“Switters.”

“I’ll bet your armpits taste like strawberry ice cream.”

She had just slid onto his lap and was tightening her tawny arms around his neck, her tongue muscles quivering like the hamstrings of a cheetah about to spring from its lair, when his mother made one of her periodic checks of the room. “Now, now, children,” Eunice admonished.

“Can’t I show my big brother some gratitude and affection?” Suzy asked. Her tone was defiant.

“You’ve been watching too much TV, young lady,” said Eunice, somewhat inexplicably.

Reddening, Suzy stood, about to defend herself, but Switters intervened. “Mother’s right,” he said calmly. From an end table within his reach, he snatched up a cast-iron ashtray, fashioned to resemble an Early American hearth skillet, and used it to gesture at the forty-inch Sony across the den. “There’s the problem right there,” he announced. “Does it not possess the power of a totem pole and the heart of a rat? Die, demon box, die!” With that, he hurled the ashtray at the TV, badly cracking its plastic casing and missing the screen (purposefully or not) by a fraction of an inch.

As the ashtray, a souvenir of Monticello, caromed with a loud clanking onto the floor, his mother emitted a sound midway between a gasp and a shriek, and Suzy regarded him as if he were the most astounding entity to grace the earth since Fatima, Portugal, 1917.

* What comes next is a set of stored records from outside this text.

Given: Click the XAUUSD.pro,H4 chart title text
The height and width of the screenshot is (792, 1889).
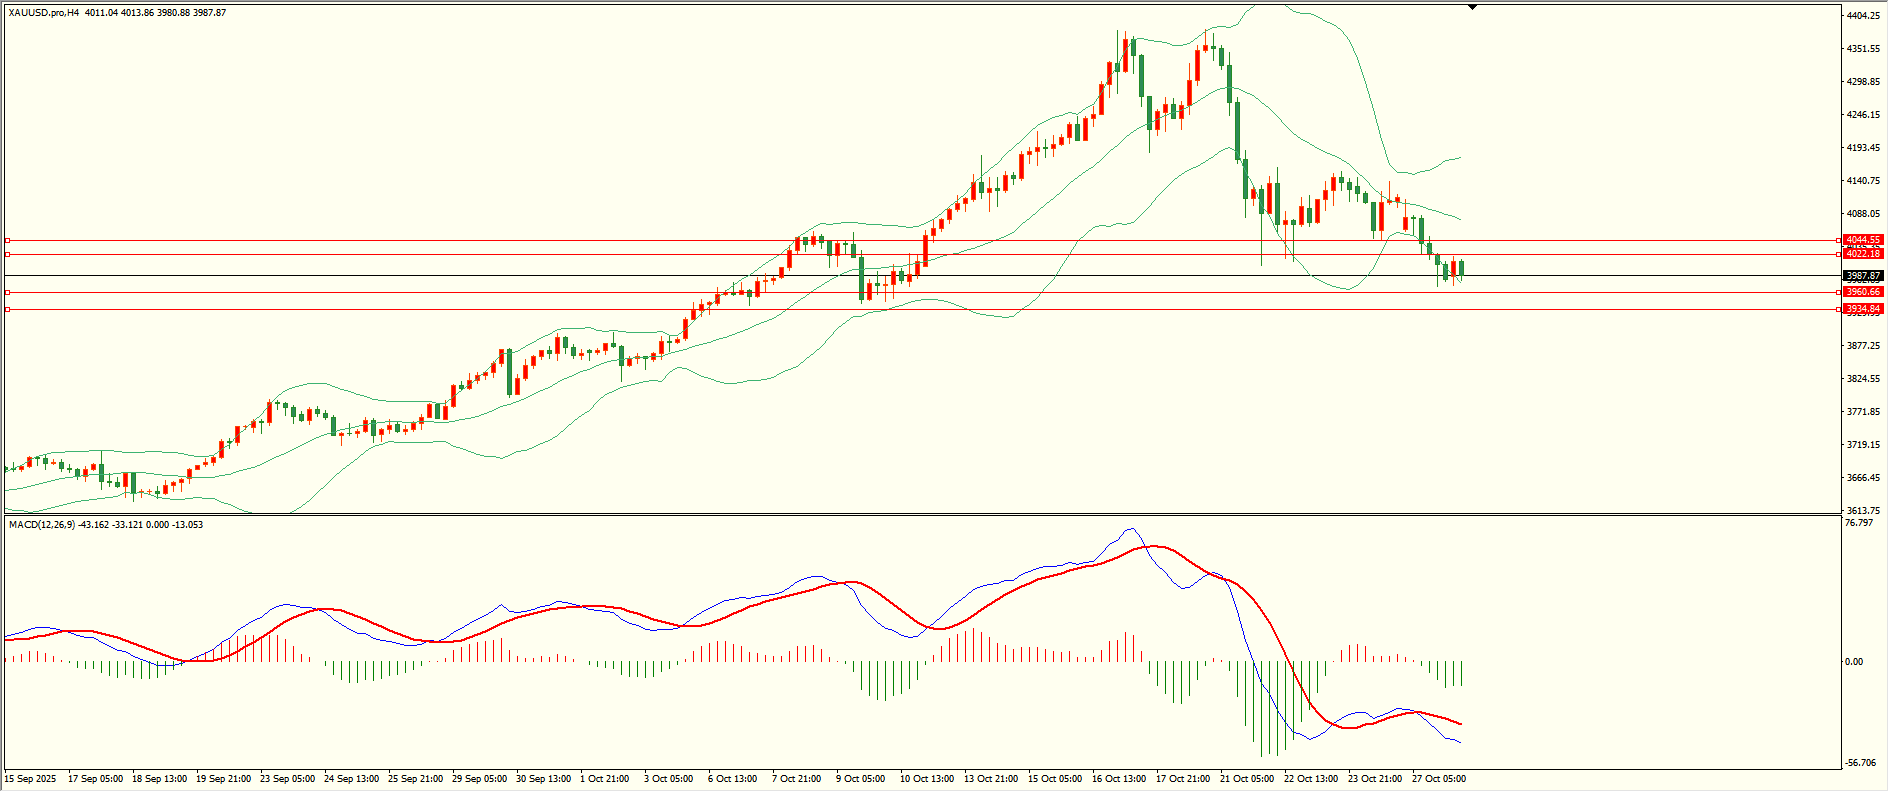Looking at the screenshot, I should pos(44,13).
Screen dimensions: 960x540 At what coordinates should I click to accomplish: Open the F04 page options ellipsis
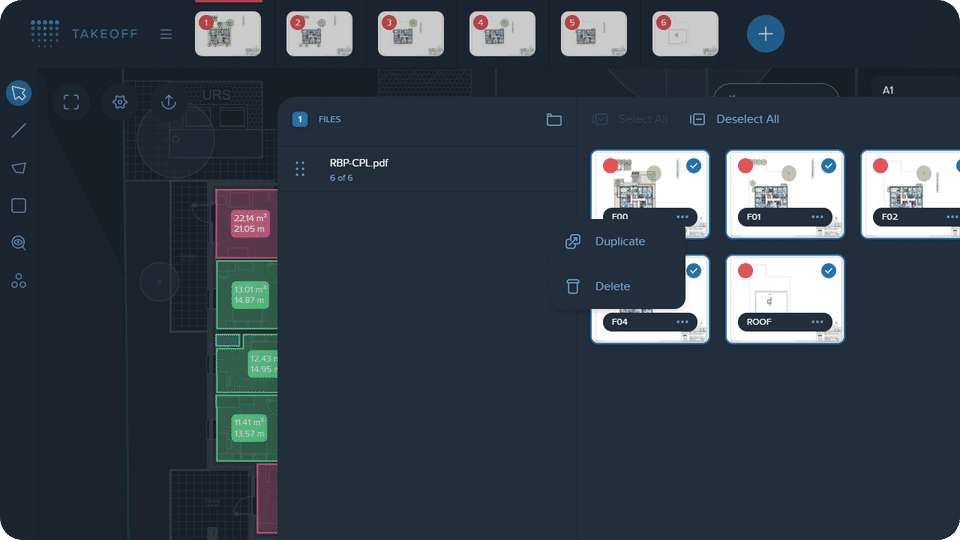(683, 322)
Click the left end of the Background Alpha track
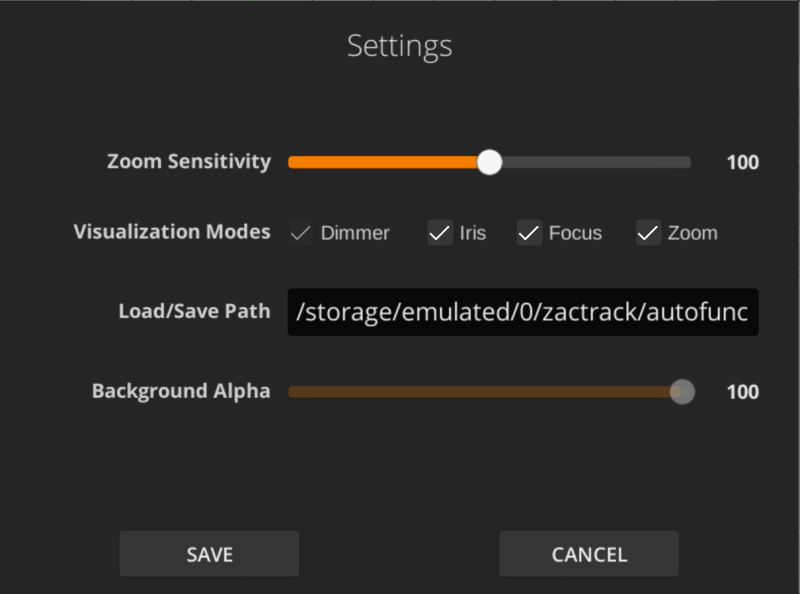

Choosing to skip the family dinner, Switters slipped away and drove over toward Rancho Cordova, where he knew there to be a Kentucky Fried Chicken outlet with a drive-through service window. “I understand,” he said to the clean-cut, if acne-peppered, hobbledehoy who dispensed his order (he imagined him to look a lot like Brian), “that KFC still uses the colonel’s original frying recipe. Is that correct?”

“Uh, yes, sir, it is.”

“Eleven secret herbs and spices. So I’ve heard.”

“Yes, sir. I believe so.”

“Would you identify them for me, please?”

“Huh?”

“The eleven secret herbs and spices. Tell me what they are.”

Bewildered, the boy began blinking rather frenetically, as if during one of the lid closures, the customer and his cheeky red convertible might disappear.

“Don’t play dumb,” snarled Switters. “If you can’t come up with all eleven off the top of your head, nine or ten will do.”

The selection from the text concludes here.